──────── RECORDS FOR THE TASK ────────
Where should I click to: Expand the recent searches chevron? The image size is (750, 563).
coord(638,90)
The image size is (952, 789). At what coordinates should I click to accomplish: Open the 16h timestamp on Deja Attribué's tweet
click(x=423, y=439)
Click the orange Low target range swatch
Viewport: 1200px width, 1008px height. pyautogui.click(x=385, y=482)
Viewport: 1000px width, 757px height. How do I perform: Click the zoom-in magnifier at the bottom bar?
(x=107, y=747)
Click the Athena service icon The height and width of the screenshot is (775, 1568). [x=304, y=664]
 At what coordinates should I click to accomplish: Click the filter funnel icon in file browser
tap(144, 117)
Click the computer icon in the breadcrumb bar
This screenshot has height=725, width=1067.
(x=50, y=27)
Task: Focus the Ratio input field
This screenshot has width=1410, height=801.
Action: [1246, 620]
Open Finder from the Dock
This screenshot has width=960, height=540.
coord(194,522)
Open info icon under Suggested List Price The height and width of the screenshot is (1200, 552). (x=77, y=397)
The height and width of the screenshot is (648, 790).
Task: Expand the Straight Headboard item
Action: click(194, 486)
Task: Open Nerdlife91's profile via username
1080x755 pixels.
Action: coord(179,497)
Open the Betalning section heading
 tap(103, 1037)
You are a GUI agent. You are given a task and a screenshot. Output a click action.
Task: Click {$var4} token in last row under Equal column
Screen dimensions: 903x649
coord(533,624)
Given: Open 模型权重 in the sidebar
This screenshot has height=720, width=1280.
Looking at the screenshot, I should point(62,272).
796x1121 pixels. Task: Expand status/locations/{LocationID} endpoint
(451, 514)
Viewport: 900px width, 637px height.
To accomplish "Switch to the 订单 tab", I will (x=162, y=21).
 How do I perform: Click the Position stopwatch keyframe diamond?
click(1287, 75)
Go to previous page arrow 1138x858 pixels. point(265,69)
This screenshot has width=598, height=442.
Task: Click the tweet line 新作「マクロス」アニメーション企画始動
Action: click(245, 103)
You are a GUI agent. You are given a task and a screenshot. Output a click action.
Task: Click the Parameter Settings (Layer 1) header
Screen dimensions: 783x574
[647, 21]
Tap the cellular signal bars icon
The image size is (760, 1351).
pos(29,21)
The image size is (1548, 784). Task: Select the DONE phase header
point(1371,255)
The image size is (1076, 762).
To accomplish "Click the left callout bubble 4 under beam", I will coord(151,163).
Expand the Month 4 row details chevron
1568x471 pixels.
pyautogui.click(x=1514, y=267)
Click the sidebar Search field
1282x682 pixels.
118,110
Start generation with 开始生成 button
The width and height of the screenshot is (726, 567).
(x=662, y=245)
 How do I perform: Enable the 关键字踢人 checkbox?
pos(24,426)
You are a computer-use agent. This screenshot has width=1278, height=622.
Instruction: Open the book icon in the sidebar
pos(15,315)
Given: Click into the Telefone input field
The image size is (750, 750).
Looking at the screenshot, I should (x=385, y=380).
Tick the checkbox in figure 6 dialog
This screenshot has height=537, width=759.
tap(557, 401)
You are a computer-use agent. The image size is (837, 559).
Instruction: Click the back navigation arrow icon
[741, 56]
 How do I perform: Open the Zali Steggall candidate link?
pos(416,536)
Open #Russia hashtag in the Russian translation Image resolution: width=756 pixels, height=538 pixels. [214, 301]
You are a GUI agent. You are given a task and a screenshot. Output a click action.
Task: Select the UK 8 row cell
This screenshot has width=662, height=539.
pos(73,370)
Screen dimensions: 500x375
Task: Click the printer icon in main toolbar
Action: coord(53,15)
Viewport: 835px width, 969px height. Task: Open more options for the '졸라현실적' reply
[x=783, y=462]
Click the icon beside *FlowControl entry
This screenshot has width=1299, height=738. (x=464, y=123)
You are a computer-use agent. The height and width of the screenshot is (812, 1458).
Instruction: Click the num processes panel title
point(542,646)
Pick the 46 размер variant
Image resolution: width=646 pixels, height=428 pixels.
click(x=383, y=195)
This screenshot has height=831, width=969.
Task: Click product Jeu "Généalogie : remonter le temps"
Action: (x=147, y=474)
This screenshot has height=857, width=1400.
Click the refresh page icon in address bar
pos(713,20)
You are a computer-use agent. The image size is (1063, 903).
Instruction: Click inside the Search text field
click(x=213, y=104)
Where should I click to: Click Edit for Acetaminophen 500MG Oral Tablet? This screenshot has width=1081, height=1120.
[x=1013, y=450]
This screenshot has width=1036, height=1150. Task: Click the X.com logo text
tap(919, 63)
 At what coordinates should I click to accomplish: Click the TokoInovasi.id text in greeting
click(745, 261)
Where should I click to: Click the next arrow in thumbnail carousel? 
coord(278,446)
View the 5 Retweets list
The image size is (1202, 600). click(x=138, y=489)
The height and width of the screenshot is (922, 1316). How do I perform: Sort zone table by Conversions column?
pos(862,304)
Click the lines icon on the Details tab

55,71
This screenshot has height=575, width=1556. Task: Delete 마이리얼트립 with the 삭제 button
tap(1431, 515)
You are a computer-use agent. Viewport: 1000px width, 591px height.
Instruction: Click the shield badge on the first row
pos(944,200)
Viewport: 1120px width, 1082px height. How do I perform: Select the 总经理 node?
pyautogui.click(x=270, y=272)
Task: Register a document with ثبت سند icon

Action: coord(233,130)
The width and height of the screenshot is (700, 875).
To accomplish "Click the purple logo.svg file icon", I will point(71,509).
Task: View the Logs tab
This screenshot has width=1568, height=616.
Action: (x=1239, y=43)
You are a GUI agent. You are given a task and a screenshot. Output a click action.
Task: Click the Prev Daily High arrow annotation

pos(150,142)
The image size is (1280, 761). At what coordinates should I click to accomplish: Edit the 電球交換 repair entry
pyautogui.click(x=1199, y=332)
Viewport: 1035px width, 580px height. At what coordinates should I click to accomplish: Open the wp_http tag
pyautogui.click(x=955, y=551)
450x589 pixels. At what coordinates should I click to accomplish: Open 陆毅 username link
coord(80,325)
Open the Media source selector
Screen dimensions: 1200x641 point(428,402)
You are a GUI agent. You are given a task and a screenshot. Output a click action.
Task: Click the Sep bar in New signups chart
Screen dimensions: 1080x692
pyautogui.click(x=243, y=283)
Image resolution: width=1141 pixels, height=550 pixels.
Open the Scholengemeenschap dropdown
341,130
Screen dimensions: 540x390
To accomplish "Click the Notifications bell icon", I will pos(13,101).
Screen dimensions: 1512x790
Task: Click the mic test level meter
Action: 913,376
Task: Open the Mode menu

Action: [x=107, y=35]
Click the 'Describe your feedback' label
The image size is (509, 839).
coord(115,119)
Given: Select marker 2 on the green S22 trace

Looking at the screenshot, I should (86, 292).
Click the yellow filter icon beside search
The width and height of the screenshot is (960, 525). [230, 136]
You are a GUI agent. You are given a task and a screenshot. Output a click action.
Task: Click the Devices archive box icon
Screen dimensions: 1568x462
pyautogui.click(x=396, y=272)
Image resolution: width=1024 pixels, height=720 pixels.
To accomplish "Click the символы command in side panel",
────────
Transcribe each record above exactly. Skip none.

### EXERCISE SOLUTION
Where should I click to: Expand the recent searches chevron? The image size is (750, 563).
coord(638,90)
The image size is (952, 789). At what coordinates should I click to accomplish: Open the 16h timestamp on Deja Attribué's tweet
click(x=423, y=439)
Click the orange Low target range swatch
Viewport: 1200px width, 1008px height. pyautogui.click(x=385, y=482)
Viewport: 1000px width, 757px height. How do I perform: Click the zoom-in magnifier at the bottom bar?
(x=107, y=747)
Click the Athena service icon The height and width of the screenshot is (775, 1568). [x=304, y=664]
 At what coordinates should I click to accomplish: Click the filter funnel icon in file browser
tap(144, 117)
Click the computer icon in the breadcrumb bar
This screenshot has height=725, width=1067.
(x=50, y=27)
Task: Focus the Ratio input field
This screenshot has width=1410, height=801.
Action: [1246, 620]
Open Finder from the Dock
This screenshot has width=960, height=540.
coord(194,522)
Open info icon under Suggested List Price The height and width of the screenshot is (1200, 552). (x=77, y=397)
The height and width of the screenshot is (648, 790).
Task: Expand the Straight Headboard item
Action: click(194, 486)
Task: Open Nerdlife91's profile via username
1080x755 pixels.
Action: coord(179,497)
Open the Betalning section heading
 tap(103, 1037)
You are a GUI agent. You are given a task and a screenshot. Output a click action.
Task: Click {$var4} token in last row under Equal column
Screen dimensions: 903x649
coord(533,624)
Given: Open 模型权重 in the sidebar
This screenshot has height=720, width=1280.
Looking at the screenshot, I should point(62,272).
796x1121 pixels. Task: Expand status/locations/{LocationID} endpoint
(451, 514)
Viewport: 900px width, 637px height.
To accomplish "Switch to the 订单 tab", I will (x=162, y=21).
 How do I perform: Click the Position stopwatch keyframe diamond?
click(1287, 75)
Go to previous page arrow 1138x858 pixels. point(265,69)
This screenshot has width=598, height=442.
Task: Click the tweet line 新作「マクロス」アニメーション企画始動
Action: click(245, 103)
You are a GUI agent. You are given a task and a screenshot. Output a click action.
Task: Click the Parameter Settings (Layer 1) header
Screen dimensions: 783x574
[647, 21]
Tap the cellular signal bars icon
The image size is (760, 1351).
pos(29,21)
The image size is (1548, 784). Task: Select the DONE phase header
point(1371,255)
The image size is (1076, 762).
To accomplish "Click the left callout bubble 4 under beam", I will coord(151,163).
Expand the Month 4 row details chevron
1568x471 pixels.
pyautogui.click(x=1514, y=267)
Click the sidebar Search field
1282x682 pixels.
118,110
Start generation with 开始生成 button
The width and height of the screenshot is (726, 567).
(x=662, y=245)
 How do I perform: Enable the 关键字踢人 checkbox?
pos(24,426)
You are a computer-use agent. This screenshot has width=1278, height=622.
Instruction: Open the book icon in the sidebar
pos(15,315)
Given: Click into the Telefone input field
The image size is (750, 750).
Looking at the screenshot, I should (x=385, y=380).
Tick the checkbox in figure 6 dialog
This screenshot has height=537, width=759.
tap(557, 401)
You are a computer-use agent. The image size is (837, 559).
Instruction: Click the back navigation arrow icon
[741, 56]
 How do I perform: Open the Zali Steggall candidate link?
pos(416,536)
Open #Russia hashtag in the Russian translation Image resolution: width=756 pixels, height=538 pixels. [214, 301]
You are a GUI agent. You are given a task and a screenshot. Output a click action.
Task: Select the UK 8 row cell
This screenshot has width=662, height=539.
pos(73,370)
Screen dimensions: 500x375
Task: Click the printer icon in main toolbar
Action: coord(53,15)
Viewport: 835px width, 969px height. Task: Open more options for the '졸라현실적' reply
[x=783, y=462]
Click the icon beside *FlowControl entry
This screenshot has width=1299, height=738. (x=464, y=123)
You are a computer-use agent. The height and width of the screenshot is (812, 1458).
Instruction: Click the num processes panel title
point(542,646)
Pick the 46 размер variant
Image resolution: width=646 pixels, height=428 pixels.
click(x=383, y=195)
This screenshot has height=831, width=969.
Task: Click product Jeu "Généalogie : remonter le temps"
Action: (x=147, y=474)
This screenshot has height=857, width=1400.
Click the refresh page icon in address bar
pos(713,20)
You are a computer-use agent. The image size is (1063, 903).
Instruction: Click inside the Search text field
click(x=213, y=104)
Where should I click to: Click Edit for Acetaminophen 500MG Oral Tablet? This screenshot has width=1081, height=1120.
[x=1013, y=450]
This screenshot has width=1036, height=1150. Task: Click the X.com logo text
tap(919, 63)
 At what coordinates should I click to accomplish: Click the TokoInovasi.id text in greeting
click(745, 261)
Where should I click to: Click the next arrow in thumbnail carousel? 
coord(278,446)
View the 5 Retweets list
The image size is (1202, 600). click(x=138, y=489)
The height and width of the screenshot is (922, 1316). How do I perform: Sort zone table by Conversions column?
pos(862,304)
Click the lines icon on the Details tab

55,71
This screenshot has height=575, width=1556. Task: Delete 마이리얼트립 with the 삭제 button
tap(1431, 515)
You are a computer-use agent. Viewport: 1000px width, 591px height.
Instruction: Click the shield badge on the first row
pos(944,200)
Viewport: 1120px width, 1082px height. How do I perform: Select the 总经理 node?
pyautogui.click(x=270, y=272)
Task: Register a document with ثبت سند icon

Action: coord(233,130)
The width and height of the screenshot is (700, 875).
To accomplish "Click the purple logo.svg file icon", I will point(71,509).
Task: View the Logs tab
This screenshot has width=1568, height=616.
Action: (x=1239, y=43)
You are a GUI agent. You are given a task and a screenshot. Output a click action.
Task: Click the Prev Daily High arrow annotation

pos(150,142)
The image size is (1280, 761). At what coordinates should I click to accomplish: Edit the 電球交換 repair entry
pyautogui.click(x=1199, y=332)
Viewport: 1035px width, 580px height. At what coordinates should I click to accomplish: Open the wp_http tag
pyautogui.click(x=955, y=551)
450x589 pixels. At what coordinates should I click to accomplish: Open 陆毅 username link
coord(80,325)
Open the Media source selector
Screen dimensions: 1200x641 point(428,402)
You are a GUI agent. You are given a task and a screenshot. Output a click action.
Task: Click the Sep bar in New signups chart
Screen dimensions: 1080x692
pyautogui.click(x=243, y=283)
Image resolution: width=1141 pixels, height=550 pixels.
Open the Scholengemeenschap dropdown
341,130
Screen dimensions: 540x390
To accomplish "Click the Notifications bell icon", I will pos(13,101).
Screen dimensions: 1512x790
Task: Click the mic test level meter
Action: 913,376
Task: Open the Mode menu

Action: [x=107, y=35]
Click the 'Describe your feedback' label
The image size is (509, 839).
coord(115,119)
Given: Select marker 2 on the green S22 trace

Looking at the screenshot, I should (86, 292).
Click the yellow filter icon beside search
The width and height of the screenshot is (960, 525). [230, 136]
You are a GUI agent. You are given a task and a screenshot. Output a click action.
Task: Click the Devices archive box icon
Screen dimensions: 1568x462
pyautogui.click(x=396, y=272)
Image resolution: width=1024 pixels, height=720 pixels.
To accomplish "Click the символы command in side panel",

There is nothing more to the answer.